- [PASSAGE GIVEN]
-*-*-
Thunar Circus, a well respected troupe in Taiwan, will be bringing one of their latest performances to George Town during this years festival. ‘Kaxabu: A Language No Longer Spoken?’ grapples with issues of identity and marginalised cultures in the modern age. The Kaxabu people are an indigenous tribe of Taiwan, living in the central plains of Taiwan. Their language officially became extinct in 2010 with the death of its last native speaker Pan Jin-yu, despite her efforts to teach it in her last years. The experience of aboriginal groups in the modern age is often overlooked, so it is a great opportunity to learn more about the Kaxabu people and how their culture is adapting to modern pressures after so many centuries of enforced assimilation.
The contemporary circus’s take on the story of a lost language should be an fascinating watch, as it is told by exploring the limits of the physicality of the human body. Thunar’s overall mission is to create new styles and languages for circus performances, and in this particular show will be doing so by exploring the continuation of a lost language in the memory of its people. The performance uses the interaction of the human body with space and the simple objects staged around it in order to create a new, and hopefully lasting, impression of the Kaxabu language and existence amongst the audience.
-*-*-
- [DATA BLOCK]
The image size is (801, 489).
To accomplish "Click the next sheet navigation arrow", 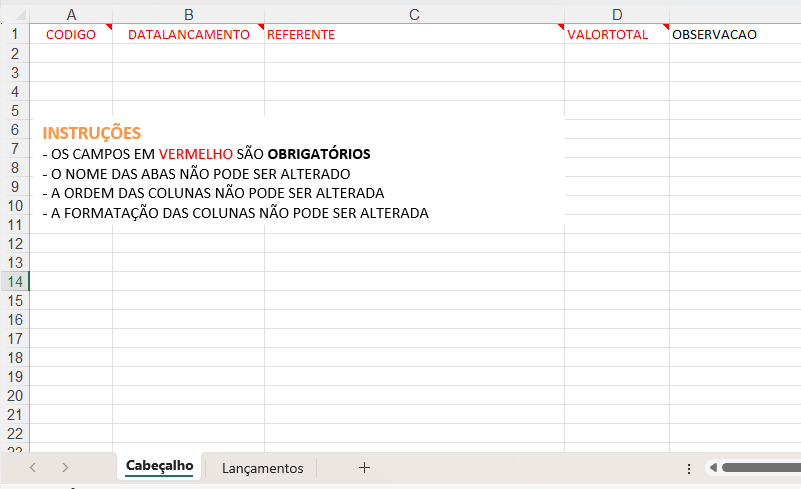I will click(65, 467).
-*-*-
- [EXERCISE TASK] According to the passage on the Kaxabu performance, in what year did the Kaxabu language officially become extinct? The data is not required here.

- [FULL OUTPUT] 2010